▸ REQUISITOS DEL EJERCICIO:
Indica si cada afirmación coincide con el fragmento sobre Guaidó y Maduro. Responde sí o no y cita textualmente las palabras que lo deciden.
1. Guaidó propuso una amnistía para los militares.
2. El fragmento considera creíble la versión del Gobierno sobre la detención de Guaidó.
3. Guaidó pronunció su discurso con gritos y amenazas.

▸ FRAGMENTO PROPORCIONADO:

Tal como estaba previsto, la juramentación de Maduro iba a producir
reacciones. E iba a desencadenar fuerzas. Lo que nadie preveía son las
expectativas. La activación de fuerzas que estaban dormidas y que ahora
despiertan. El discurso de Guaidó llamando a la conciliación, y
proponiendo una amnistía para militares no ha caído en saco roto. Porque
además de lo que dice, es cómo lo dice Guaidó: sin estridencias, sin
amenazas; sereno y pausado, que ya con ello marca un estilo diferente en
un país que oyó por años los insultos y los gritos de Hugo Chávez y sigue escuchando los insultos y gritos de Maduro, pese a que uno hablaba de amor y paz y el otro repite paz y amor.
“Yo les hablo de amnistía, de perdón y de reconciliación. Los que tienen miedo son los que están en (el Palacio de) Miraflores porque son una cúpula de siete envilecidos ladrones que pretenden robarnos la esperanza, pero ya no van a poder frenar el ímpetu de la gente por un cambio para superar la pobreza y el hambre”. Eso dijo Guaidó luego de ser liberado, y es lo que según su versión, le dijo a sus captores. Después el Gobierno afirmó que el hecho respondió a una acción unilateral de un grupo de funcionarios, lo cual no es creíble. Y si fuera cierto, demuestra la situación interna en los cuerpos represivos. Hace poco, un grupo de policías de la misma policía política que detuvo a Guaidó, actuó contra la caravana presidencial, generando cualquier tipo de conjeturas.

▸ FRAGMENTO DE ORIGEN:
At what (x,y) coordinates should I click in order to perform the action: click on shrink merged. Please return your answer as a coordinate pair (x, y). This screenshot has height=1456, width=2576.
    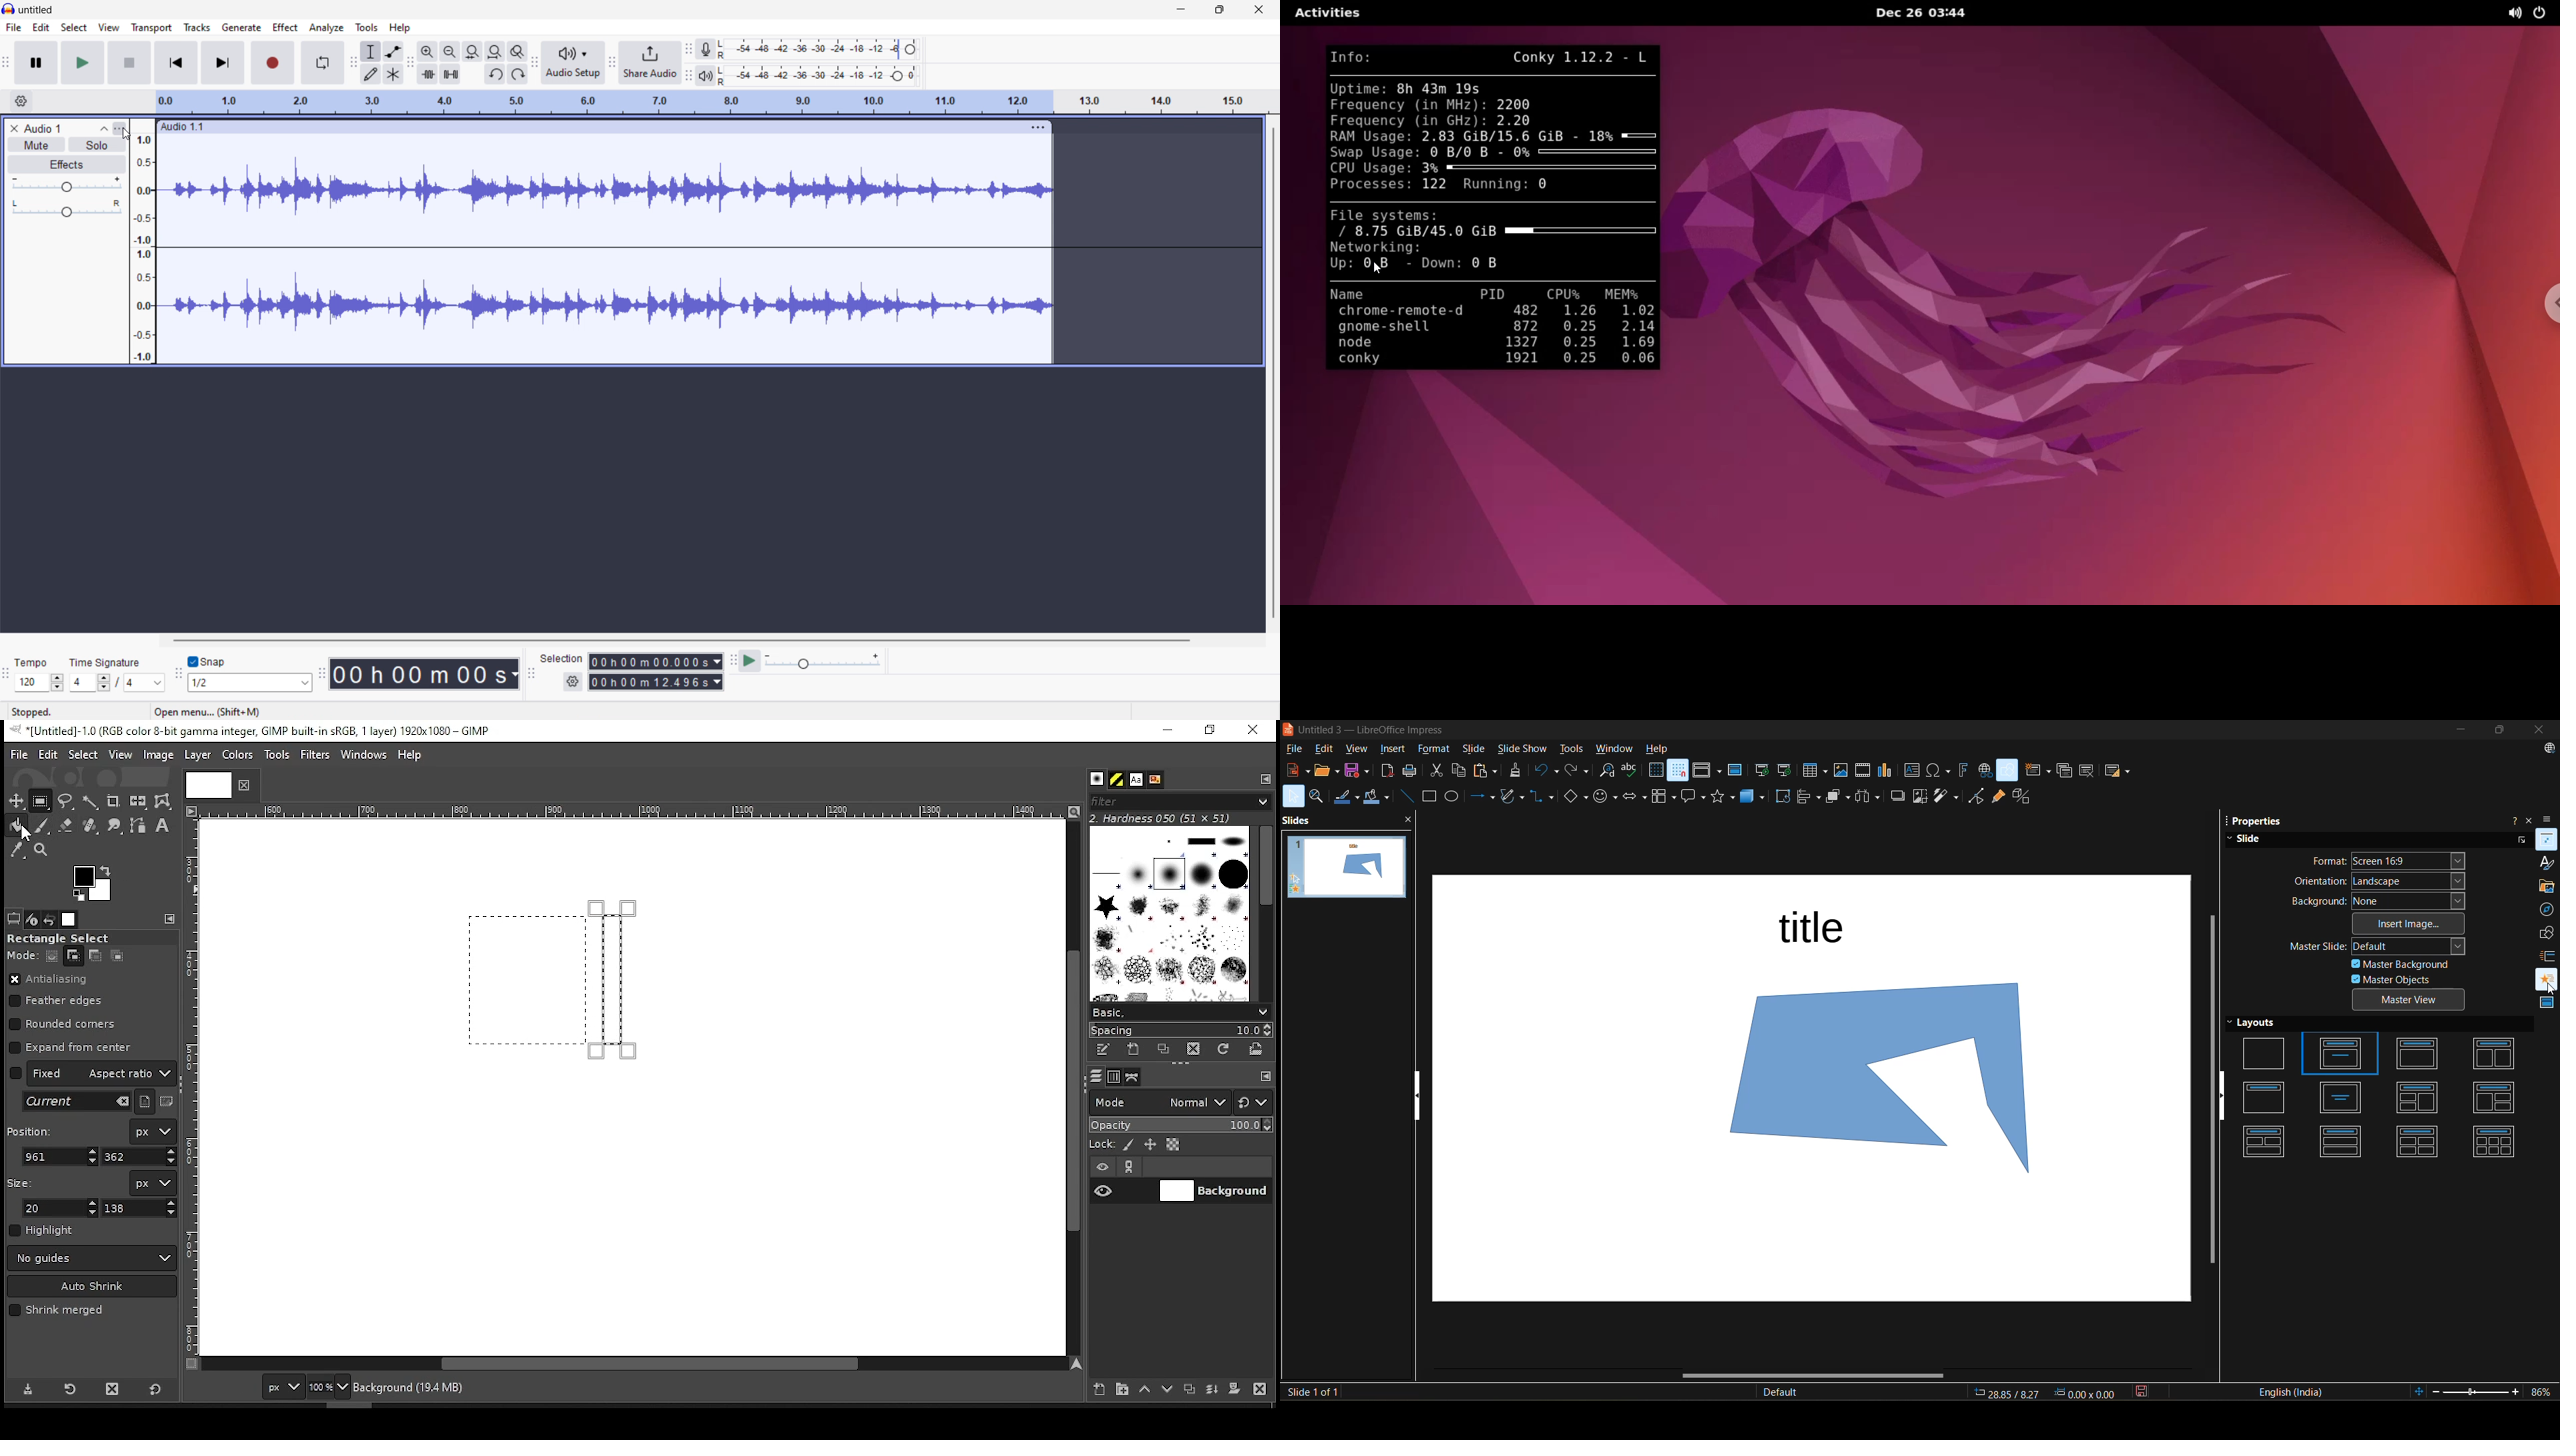
    Looking at the image, I should click on (56, 1310).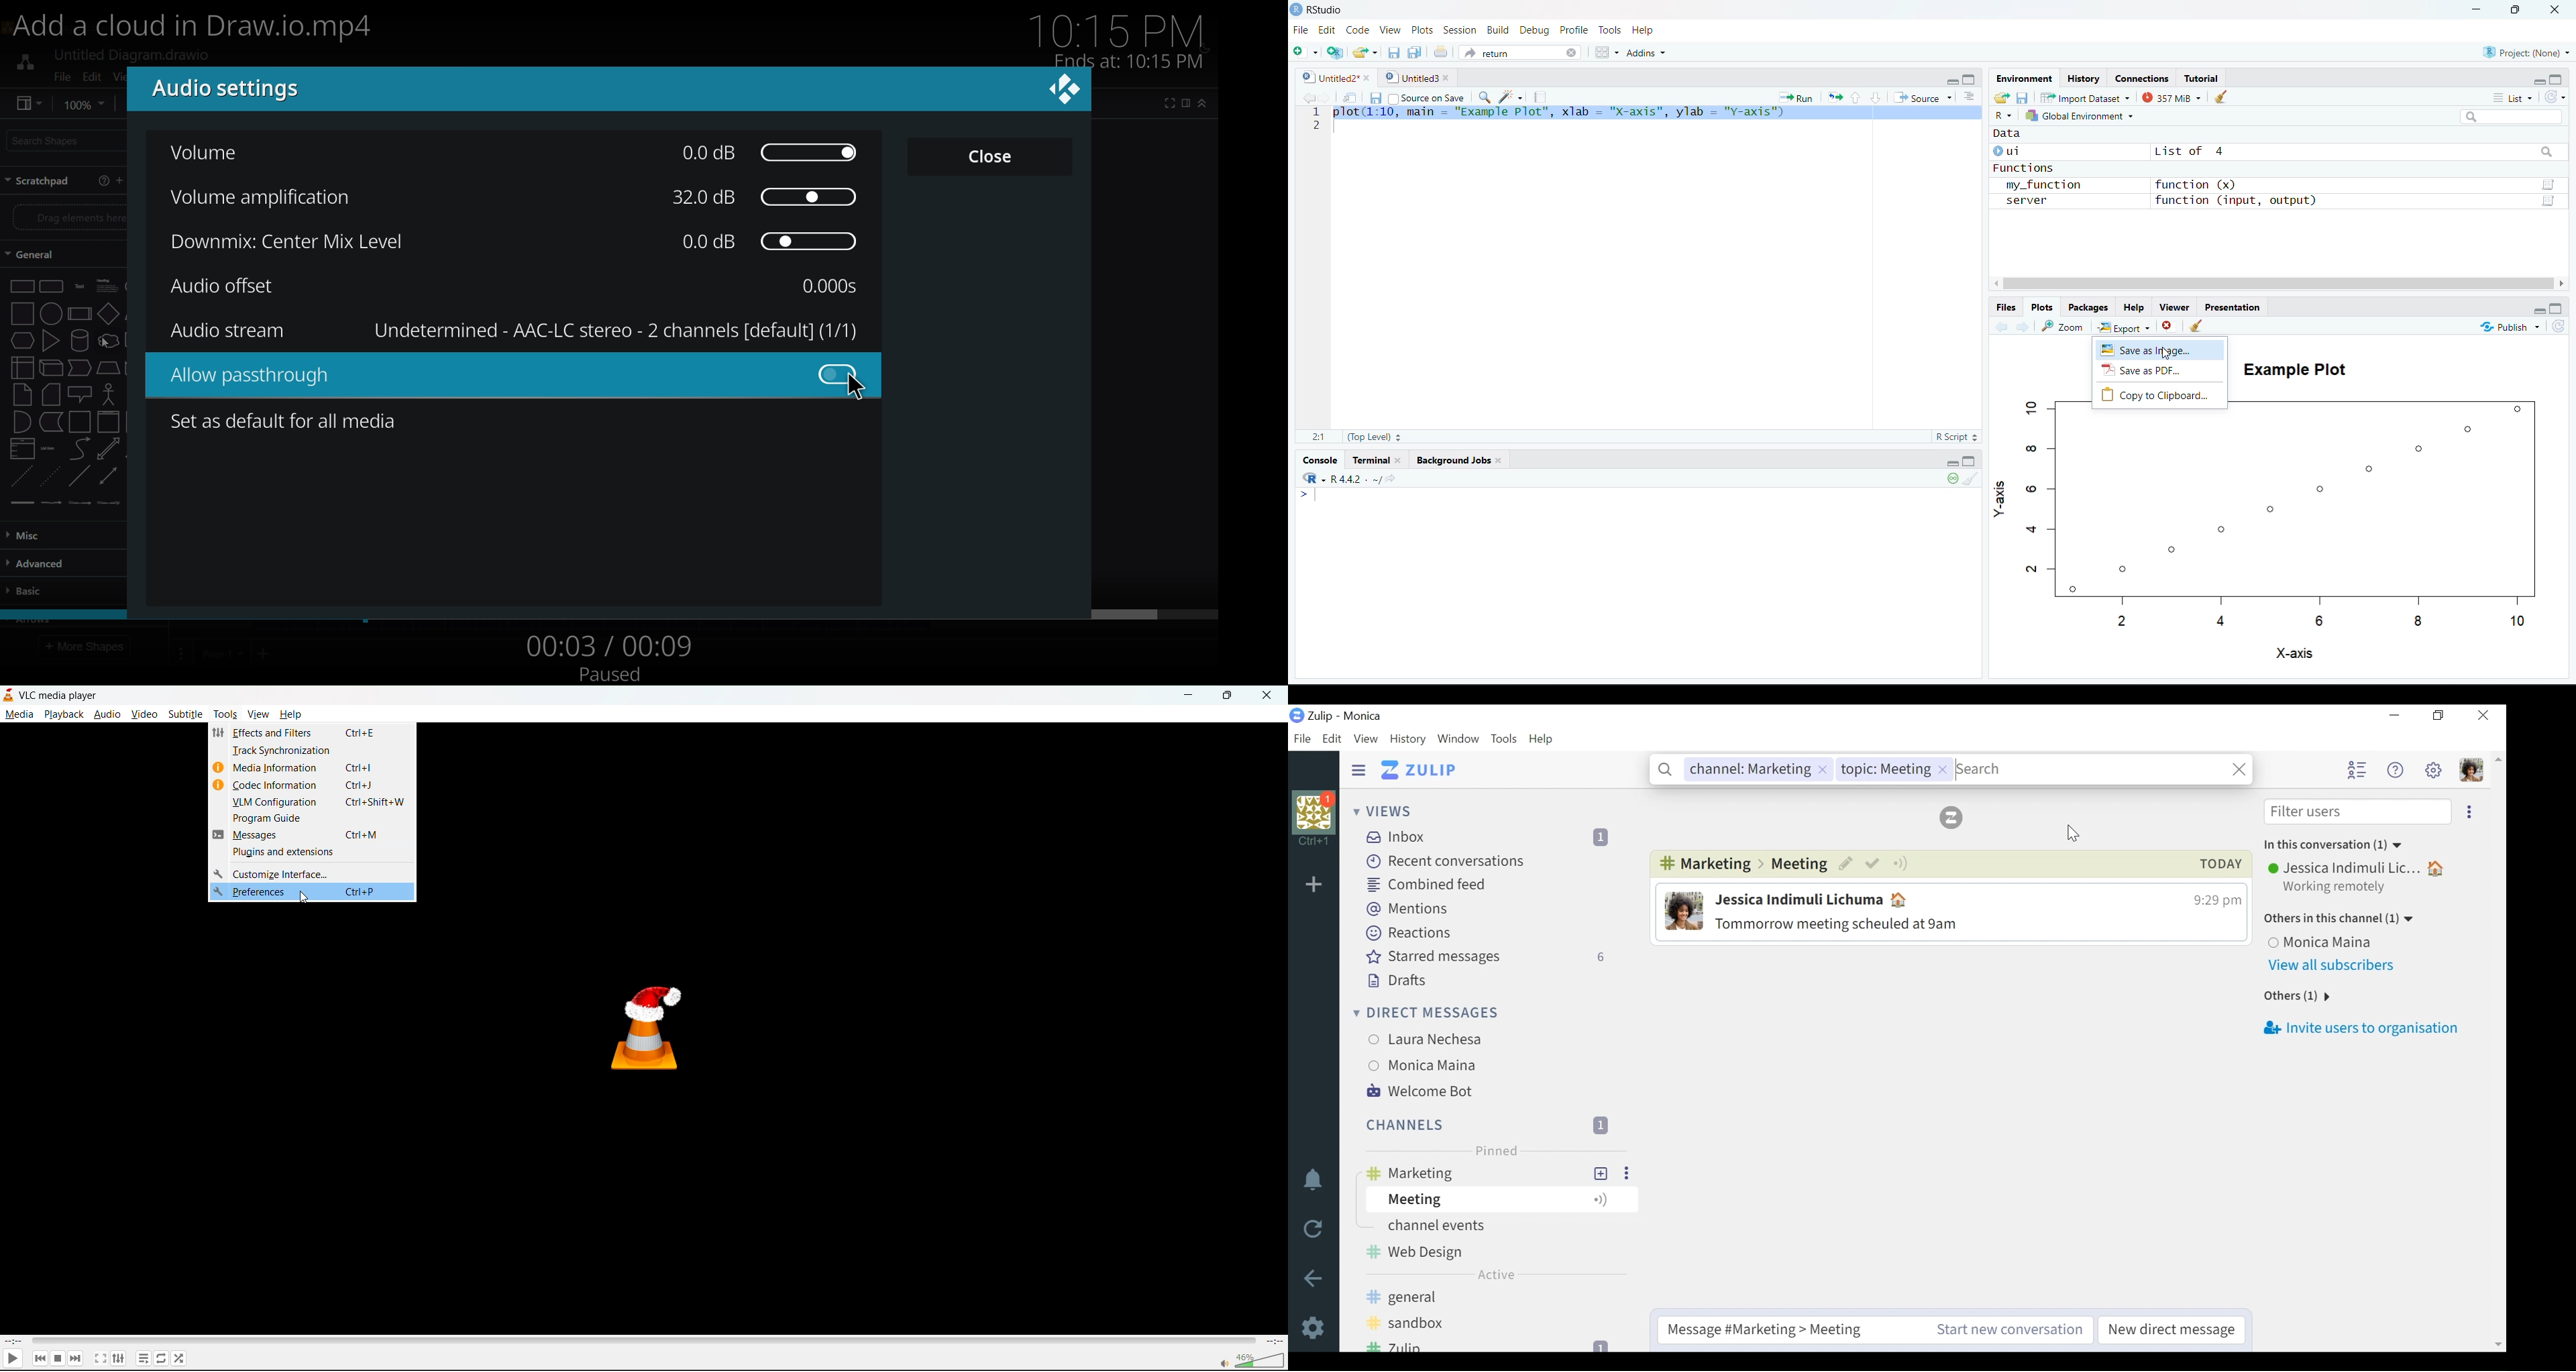  Describe the element at coordinates (1950, 461) in the screenshot. I see `Minimize` at that location.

▸ RESPUESTA:
1. Sí: «proponiendo una amnistía para militares».
2. No: «lo cual no es creíble».
3. No: «sin estridencias, sin amenazas; sereno y pausado».